Killjoy is a 2000 American fantasy slasher film directed by Craig Ross, starring Ángel Vargas. It follows a young man who’s murdered and seeks revenge through a killer demon clown named Killjoy. It is the first entry in the Killjoy franchise.

Plot
Two young women, Monique and Jada, are talking when Michael, a nerdy kid walking home from school, encounters them. Jada and Michael are friends, and Michael asks her out, but Jada politely rejects him because she has a boyfriend, a gangster named Lorenzo. Lorenzo, coincidentally, drives by with buddies T-Bone and Baby Boy in the car and sees Michael talking to Jada. They stop and beat up Michael while a homeless man watches on silently from an alley. That night, Michael tries to bring to life a doll he calls Killjoy, but seemingly, it does not work. Lorenzo, T-Bone, and Baby Boy abduct him and bring him to a secluded area where they "accidentally" shoot him. They leave his body.

One year later: Jada is now seeing Jamal but still deals with her feelings for Lorenzo and Michael. Lorenzo is partying with T-Bone and Baby Boy and leaves to meet Kahara, his new girlfriend. T-Bone and Baby Boy encounter an ice cream truck with a clown inside (Killjoy) claiming to sell drugs. Inviting them inside, Killjoy transports them to his lair, an abandoned warehouse. Baby Boy is rammed into the wall by the ice cream truck, killing him. T-Bone finds a lit blunt and smokes it, causing him to burst into flames and disappear. Their battered and burned corpses are shown together in Killjoy’s lair.

Meanwhile, at Kahara‘s apartment, Lorenzo investigates a noise at the door and sees a figure running off. He finds the ice cream truck parked outside, and Killjoy pulls him inside and into his lair. He shoots Killjoy over a dozen times, but Killjoy absorbs the bullets into his body and shoots them out of his mouth, killing Lorenzo.

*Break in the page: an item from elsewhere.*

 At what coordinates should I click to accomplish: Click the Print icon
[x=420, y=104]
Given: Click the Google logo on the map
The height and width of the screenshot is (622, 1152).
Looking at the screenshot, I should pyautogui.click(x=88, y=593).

Jada and Jamal are called to Monique’s apartment for an emergency. Once there, they find Monique with the homeless man from earlier, who brings Jada up to speed on Michael and the gang members‘ fate and the origins of Killjoy, who was brought to life by Michael’s desire for revenge. Killjoy merged with Michael’s spirit in order to gain more power, which he gets by killing. He also tells them that Jada can destroy Killjoy because the love of a young woman can destroy the evil in the heart. Before leaving, he tells them that they have to kill the doll the spirit came from, as the ice cream truck is conveniently parked outside. He then vanishes in front of them.

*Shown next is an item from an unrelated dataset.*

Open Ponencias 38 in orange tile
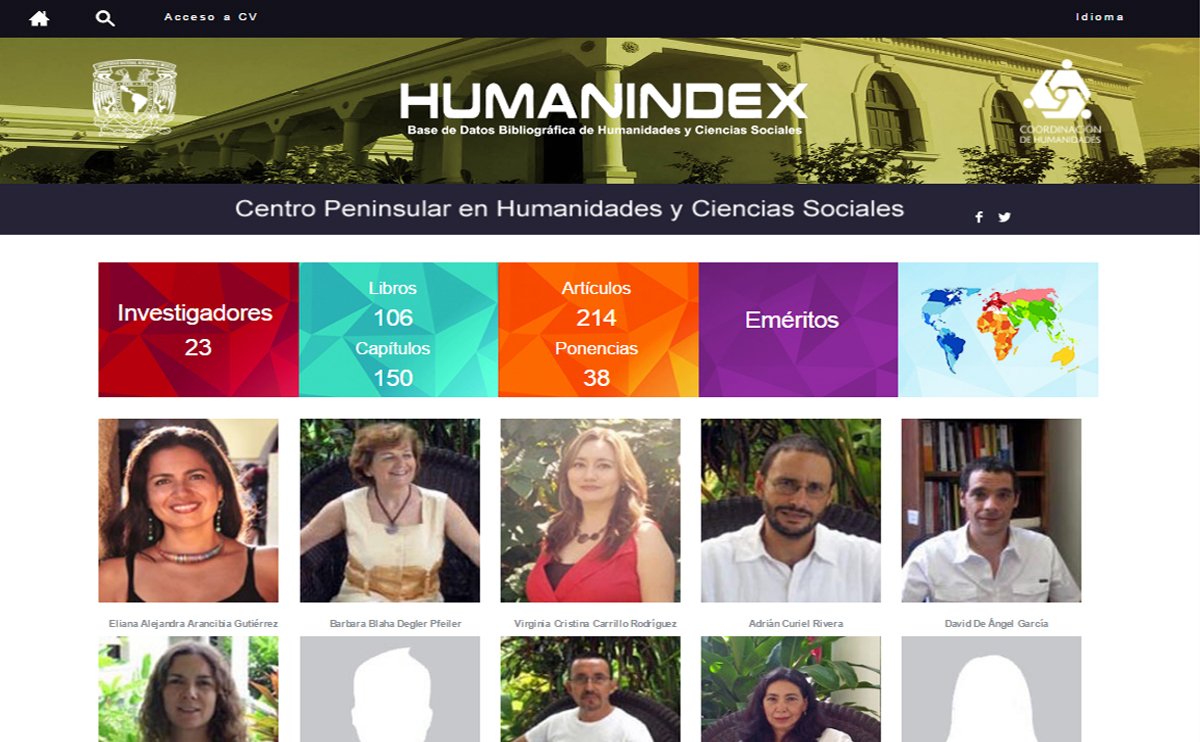Screen dimensions: 1200x742 coord(596,364)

They go to the truck and are pulled into Killjoy's warehouse, where undead versions of T-Bone, Baby Boy, and Lorenzo, now Killjoy's accomplices, confront them. The trios start fighting, and Monique, Jada, and Jamal kill the henchmen again, their bodies disintegrating. Killjoy comes out, knocking out Jamal and Monique. He asks Jada for a kiss, which Jada agrees to, under one condition: that he will leave her world and never come back. But instead of disappearing, Killjoy transforms into Michael. Michael tells Jada that he did it all for her. Jada stabs Michael to death, and he fades away.

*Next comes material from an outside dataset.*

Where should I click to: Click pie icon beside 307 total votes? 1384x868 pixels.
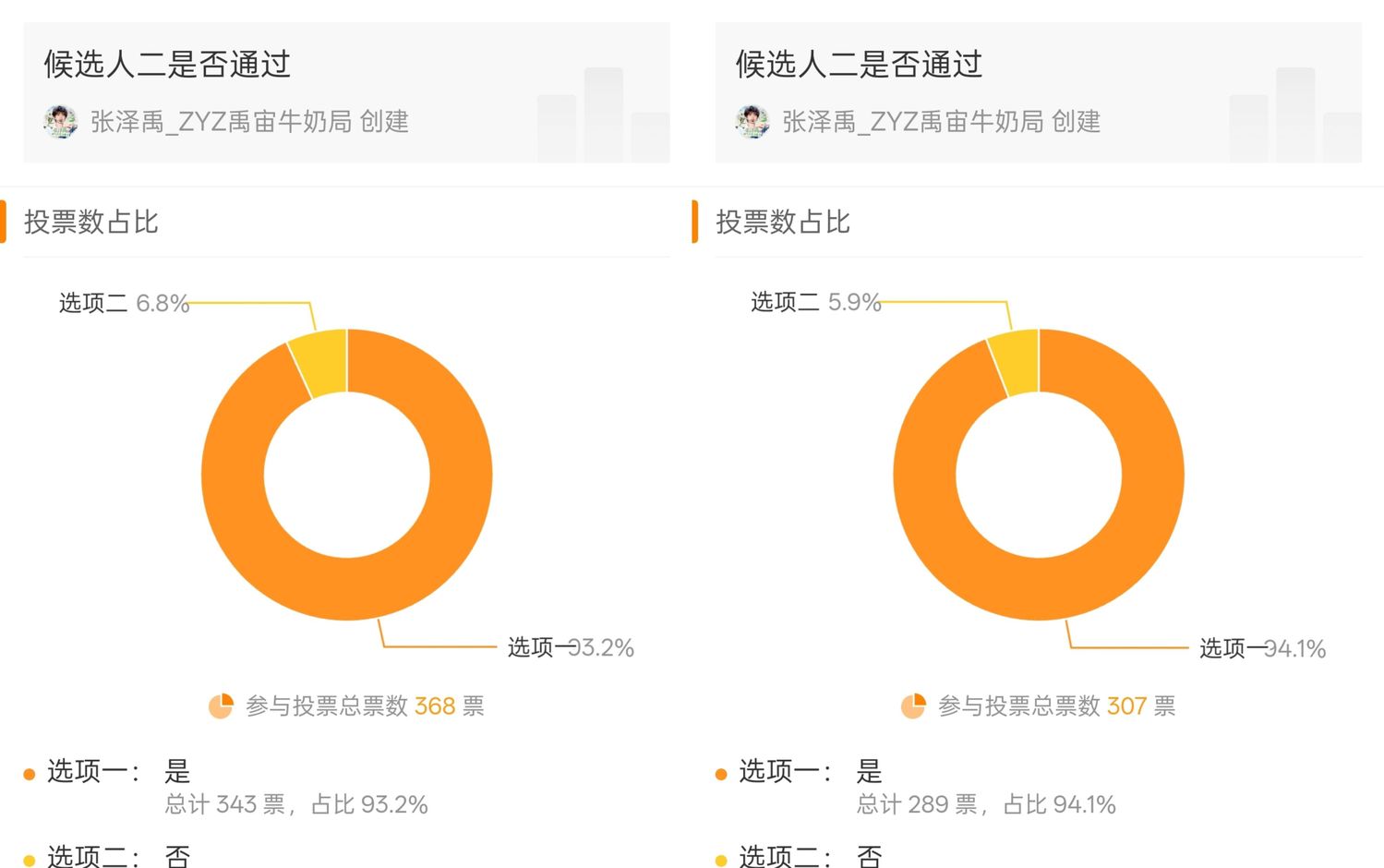[913, 706]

Jamal, Jada, and Monique are about to leave when Killjoy, Lorenzo, T-Bone, and Baby Boy appear behind them. The trio frantically runs back into the ice cream truck and ends up in Michael's house with the Killjoy doll on the floor, encircled by candles. The doll turns into Michael, who constantly begs her for forgiveness, but Jada stabs him, and he turns back into the doll. A portal opens outside, sucking in Baby Boy, T-Bone, and Lorenzo's souls. The trio then watches as Killjoy vaporizes Michael and is sent back to Jada's room, where the homeless man thanks them and vanishes again. The trio goes out to eat, where they are confronted by Ray Jackson and Tamara, both from Jada's English class. Ray says that he gained free access to the club because his brother owns the place. When they ask his brother’s name, he says Killjoy, laughs maniacally, then he and Tamara turn into Lorenzo and Killjoy, respectively, while Jada screams. She wakes up next to Jamal, revealing it to be a nightmare. The film ends with Jamal going seductively under the covers and popping out from under them as Killjoy, indicating he is still alive.

Cast
 Ángel Vargas as Killjoy The Demonic Clown
 Vera Yell as Jada
 Lee Marks as Jamal
 D. Austin as Monique
 Jamal Grimes as Michael
 William L. Johnson as Lorenzo
 Corey Hampton as "T-Bone"
 Rani Goulant as "Baby Boy"
 Napiera Groves as Kahara
 Arthur Burghardt as Homeless Man
 Penny Ford as Singer
 Carl Washington as Ray Jackson
 Dionne Rochelle as Tamara

Release
The film was first released on DVD by Full Moon Home Video in November 2000, then again in 2001. It was also released by Film 2000 on Mar 12, 2001 on DVD. In 2005 it was included in a 4-DVD Collection titled Casket of Death and featuring 4 Full Moon films: The Horrible Doctor Bones, Witchouse, Killjoy, and Vampire Journals. Then between 2012-2017, Echo Bridge Home Entertainment included the film (sometimes with its first two sequels) in at least 10 film collections, either being included with other B-Movie psycho killers or other Full Moon properties. For example, on August 7, 2012 the Killjoy trilogy was paired with the Scarecrow trilogy  and then on November 6, 2012, paired with 9 of the Puppet Master films in a 12-film collection. The distributor rereleased the collection in 2017.

Reception
Reception to the film has been generally mixed. HorrorNews.net gave the film a mixed review, criticizing the film's low-budget set location as "less than desired", and the effectiveness of the title villain, stating: "while somewhat effective as a reoccurring lesser horror icon-style entity, does in fact come across as poor man’s Wishmaster", although asserting that fans of low-budget horror films will likely find it enjoyable.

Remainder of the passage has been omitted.